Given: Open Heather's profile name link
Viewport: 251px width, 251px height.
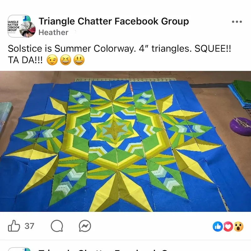Looking at the screenshot, I should click(53, 32).
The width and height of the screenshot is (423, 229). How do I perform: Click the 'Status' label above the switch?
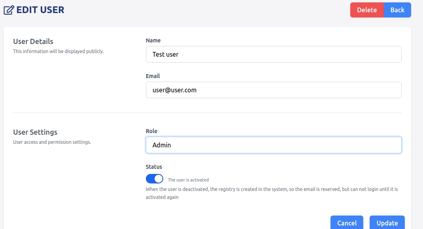(x=154, y=167)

-------------------------

→ Task prompt: Copy the text of the records above word for word, leaving out the pictures.

→ Answer for the task:
Given: Open Heather's profile name link
Viewport: 251px width, 251px height.
Looking at the screenshot, I should click(53, 32).
The width and height of the screenshot is (423, 229). How do I perform: Click the 'Status' label above the switch?
(x=154, y=167)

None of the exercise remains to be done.